Quali sono le loro caratteristiche, in cosa differiscono e che risposte danno? La nota tecnica del Ministero della Salute e dell’Istituto Superiore di Sanità risponde a queste domande
Attualmente i test da utilizzare in caso di sospetta infezione da SARS-CoV-2 possono essere suddivisi in tre grandi gruppi: tampone molecolare, tampone antigenico rapido, test sierologici. Quali sono le loro caratteristiche, in cosa differiscono e che risposte danno? L’Istituto Superiore di Sanità e il Ministero della Salute hanno redatto una nota tecnica per rispondere a queste domande.

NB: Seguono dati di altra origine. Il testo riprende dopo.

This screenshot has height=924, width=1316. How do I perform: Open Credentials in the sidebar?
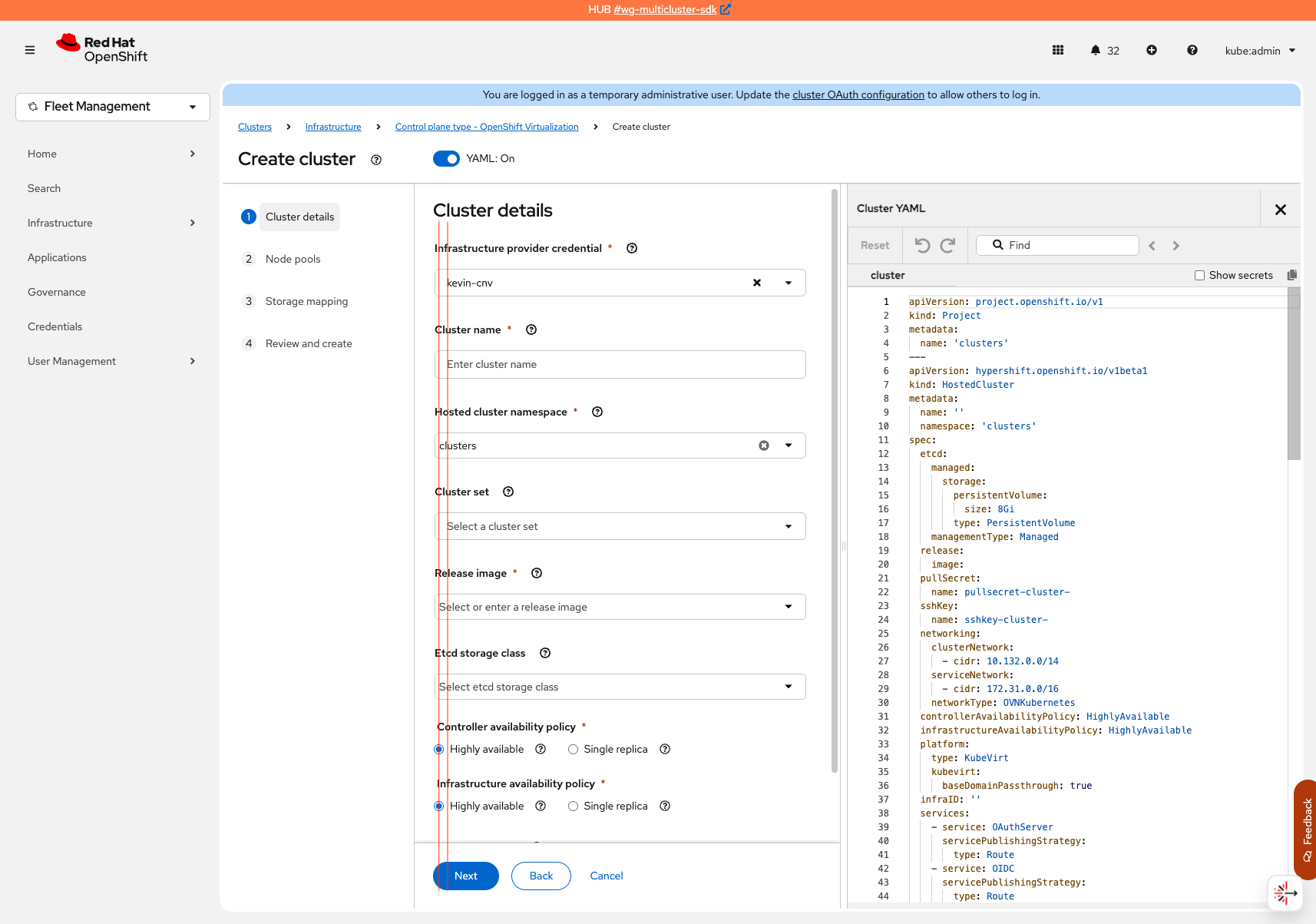click(x=55, y=326)
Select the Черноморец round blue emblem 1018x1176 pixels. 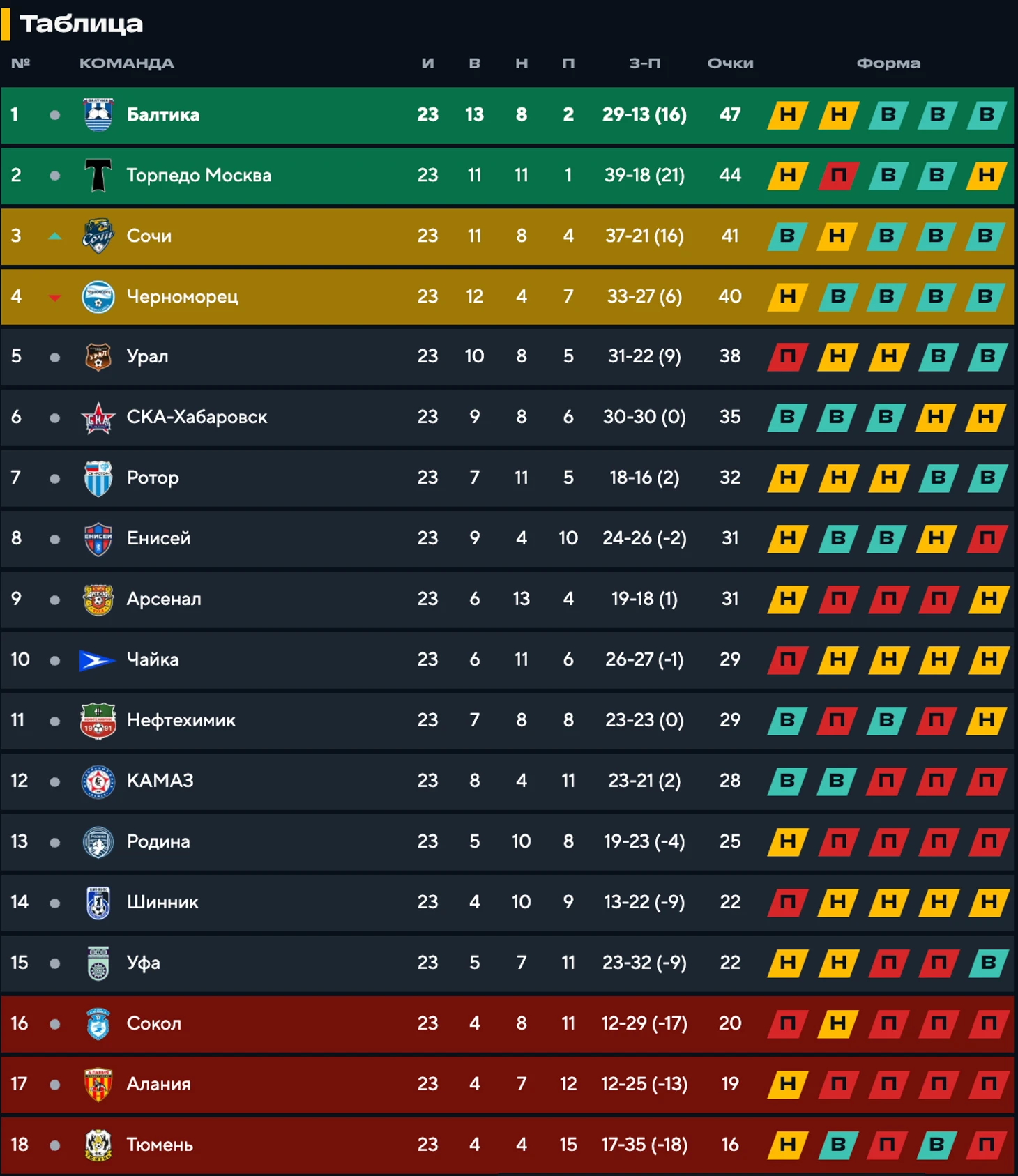98,296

Questa metodica permette di identificare in modo altamente specifico e sensibile uno o più geni bersaglio del virus presenti nel campione biologico e di misurare in tempo reale la concentrazione iniziale della sequenza target. La rilevazione dell’RNA virale di SARS-CoV-2 eseguita in laboratorio da campioni clinici (in genere tamponi nasofaringei o orofaringei) ad oggi rimane il saggio di riferimento internazionale per sensibilità e specificità ed è in grado di rilevare il patogeno anche a bassa carica virale in soggetti sintomatici, pre-sintomatici o asintomatici. Per la complessità della metodica, la rilevazione di SARS-CoV-2 viene eseguita esclusivamente in laboratori specializzati con operatori esperti. Il risultato può esser ottenuto in un minimo di 3-5 ore ma situazioni organizzative e logistiche possono richiedere anche 1-2 giorni.
Negli ultimi mesi, sono stati sviluppati nuovi tipi di test (test antigenici rapidi) che promettono di offrire risultati più rapidamente, tra i 30 e i 60 minuti, con costi inferiori e senza la necessità di personale specializzato. Questi test valutano direttamente la presenza del virus nel campione. A differenza dei test molecolari, i test antigenici rilevano la presenza del virus non tramite il suo acido nucleico ma tramite le sue proteine (antigeni).
I test antigenici sono di tipo qualitativo (sì/no) e intercettano, tramite anticorpi policlonali o monoclonali, specifici peptidi (porzioni proteiche) della proteina S (Spike) o N (nucleocapside) presenti sulla superficie virale di SARS-CoV-2. Il test può risultare negativo se la concentrazione degli antigeni è inferiore al limite di rilevamento del test o se il campione è stato prelevato, trasportato o conservato in maniera inappropriata. Per questo, i produttori di questi kit evidenziano che un risultato negativo non esclude comunque la possibilità di un’infezione da SARS-CoV-2 e la negatività del campione, a fronte di forte sospetto di Covid-19, dovrebbe essere confermata con un test molecolare.
Il test rapido antigenico può essere utilizzato per l’identificazione dei contatti asintomatici dei casi, anche se questo tipo di test non è specificamente autorizzato per questa destinazione d’uso, poiché è stato dimostrato che i casi asintomatici hanno cariche virali simili ai casi sintomatici. Riguardo i test su tampone salivare, il dispositivo di rilevazione è lo stesso, ma cambiando il campione analizzato possono cambiare le caratteristiche di sensibilità e specificità del test.
I test sierologici rilevano l’esposizione al virus SARS-COV- 2 ma non sono in grado di confermare o meno se sia in atto un’infezione. Per questo, in caso di positività va effettuato un test molecolare su tampone per conferma. Come da circolare del Ministero della Salute 16106 del 9 maggio 2020, si ribadisce che «la qualità e l’affidabilità di un test dipendono in particolare dalle due caratteristiche di specificità e sensibilità, e pertanto, sebbene non sussistano in relazione ad esse obblighi di legge, è fortemente raccomandato l’utilizzo di test del tipo CLIA e/o ELISA che abbiano una specificità non inferiore al 95% e una sensibilità non inferiore al 90%, al fine di ridurre il numero di risultati falsi positivi e falsi negativi. Al di sotto di queste soglie, l’affidabilità del risultato ottenuto non è adeguata alle finalità per cui i test vengono eseguiti».